In Arthur Conan Doyle’s The Adventure Of The Mazarin Stone, the exasperated housekeeper of 221B Baker Street asks when she may deliver dinner. Holmes issues a crisp command: The day after tomorrow. “I am a brain, Watson. The rest of me is a mere appendix.”

In the Holmes oeuvre, the source of the hero’s sleuthing strength is presented as his cerebral detachment from the tugs of the flesh and the poetry of emotions. G.K. Chesterton, a warm admirer, pointed out that this went against the grain of what actually made the stories popular. They worked best by thrilling readers with the poetry of Victorian London: “a new and visionary city in which every cellar and alley hid as many weapons as the rocks and heather-bushes of Roderick Dhu.”

(Problem set)
(A) In the records, format every line from the one containing "Given: Open the AI sidebar panel" through the one containing "Looking at the screenshot, I should click(x=101, y=44).", inclusive, as a JSON list of strings with one string per line and blank lines omitted.
(B) Resume the piece on Sherlock Holmes and Chesterton at the point where it stops.

(Input records)
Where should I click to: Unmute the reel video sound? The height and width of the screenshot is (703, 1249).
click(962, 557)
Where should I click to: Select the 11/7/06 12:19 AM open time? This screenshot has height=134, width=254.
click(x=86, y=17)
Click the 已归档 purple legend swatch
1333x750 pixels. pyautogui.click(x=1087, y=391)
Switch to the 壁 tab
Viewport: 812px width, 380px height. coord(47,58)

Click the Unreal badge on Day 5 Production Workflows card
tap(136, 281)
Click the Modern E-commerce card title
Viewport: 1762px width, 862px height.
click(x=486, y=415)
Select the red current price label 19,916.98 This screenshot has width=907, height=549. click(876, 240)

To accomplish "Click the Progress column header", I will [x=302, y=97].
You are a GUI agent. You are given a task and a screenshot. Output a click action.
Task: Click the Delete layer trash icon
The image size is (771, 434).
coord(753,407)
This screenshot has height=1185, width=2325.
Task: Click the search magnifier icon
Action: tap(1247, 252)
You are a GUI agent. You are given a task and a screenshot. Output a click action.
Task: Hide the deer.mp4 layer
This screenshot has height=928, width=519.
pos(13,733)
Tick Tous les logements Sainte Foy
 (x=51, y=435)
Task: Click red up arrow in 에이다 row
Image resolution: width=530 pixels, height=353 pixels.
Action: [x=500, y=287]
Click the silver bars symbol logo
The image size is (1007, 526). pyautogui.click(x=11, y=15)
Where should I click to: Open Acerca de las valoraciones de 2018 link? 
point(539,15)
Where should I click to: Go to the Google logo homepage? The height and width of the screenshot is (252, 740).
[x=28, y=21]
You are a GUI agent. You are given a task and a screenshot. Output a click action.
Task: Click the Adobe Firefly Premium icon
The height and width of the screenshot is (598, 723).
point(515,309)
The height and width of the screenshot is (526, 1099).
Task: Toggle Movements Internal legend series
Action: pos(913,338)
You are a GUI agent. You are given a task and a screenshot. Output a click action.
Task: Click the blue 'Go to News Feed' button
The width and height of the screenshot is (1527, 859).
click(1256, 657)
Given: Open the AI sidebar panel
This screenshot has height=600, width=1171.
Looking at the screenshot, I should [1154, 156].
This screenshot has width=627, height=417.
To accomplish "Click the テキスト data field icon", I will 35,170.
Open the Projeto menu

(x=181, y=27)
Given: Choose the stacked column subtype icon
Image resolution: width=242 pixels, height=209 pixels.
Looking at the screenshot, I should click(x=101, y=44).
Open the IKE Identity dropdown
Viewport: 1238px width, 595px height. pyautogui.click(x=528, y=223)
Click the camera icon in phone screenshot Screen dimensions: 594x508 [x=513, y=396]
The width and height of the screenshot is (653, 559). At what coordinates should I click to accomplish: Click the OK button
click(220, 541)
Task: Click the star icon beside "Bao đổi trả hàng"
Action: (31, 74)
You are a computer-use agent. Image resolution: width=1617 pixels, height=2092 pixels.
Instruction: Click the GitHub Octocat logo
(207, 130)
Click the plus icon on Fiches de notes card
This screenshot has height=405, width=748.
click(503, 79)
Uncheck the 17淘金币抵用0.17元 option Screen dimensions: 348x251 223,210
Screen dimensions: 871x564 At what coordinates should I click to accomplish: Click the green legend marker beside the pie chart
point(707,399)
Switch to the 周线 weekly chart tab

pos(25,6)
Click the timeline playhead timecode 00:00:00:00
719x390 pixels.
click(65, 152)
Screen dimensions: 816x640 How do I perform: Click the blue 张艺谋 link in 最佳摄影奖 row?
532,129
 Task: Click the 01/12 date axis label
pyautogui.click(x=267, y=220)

(Outputs for the tasks)
(A)
[
  "Given: Open the AI sidebar panel",
  "This screenshot has height=600, width=1171.",
  "Looking at the screenshot, I should [1154, 156].",
  "This screenshot has width=627, height=417.",
  "To accomplish \"Click the テキスト data field icon\", I will 35,170.",
  "Open the Projeto menu",
  "(x=181, y=27)",
  "Given: Choose the stacked column subtype icon",
  "Image resolution: width=242 pixels, height=209 pixels.",
  "Looking at the screenshot, I should click(x=101, y=44)."
]

(B)
Chesterton returned to the theme in another essay: “Every twist of the road is like a finger pointing to (the mystery to be solved); every fantastic skyline of chimney-pots seems wildly and derisively signalling the meaning of the mystery.” Holmes makes us look with wonder at every humdrum object to see what secret it will yield up: “Every brick has as human a hieroglyph as if it were a graven brick of Babylon...”

No one has ever confused Holmes with Lt Columbo, as immortalised on TV by Peter Falk, who died last week. Columbo is frequently seen cracking a hard-boiled egg on a crime scene or rummaging around to make a cup of coffee. When he’s stuck, he withdraws to his favourite greasy spoon for his regular bowl of chilli with crackers. The very opposite of detached, he just cannot be shaken off. He talks to his dog, watches TV at his vet’s and cannot hide his awe before celebrity.

Yet, what Holmes did for London, this decidedly low-brow, underpaid detective did for the poetry of life in 1970s Los Angeles (the post-1989 revival was seldom as successful, in my view). We may not see much of the LA cityscape since this a privatised city where interiors are far more important. But the series teaches us to look with a poet’s attentiveness to every object in those beach houses, nightclubs, museums, motel rooms, operating theatres...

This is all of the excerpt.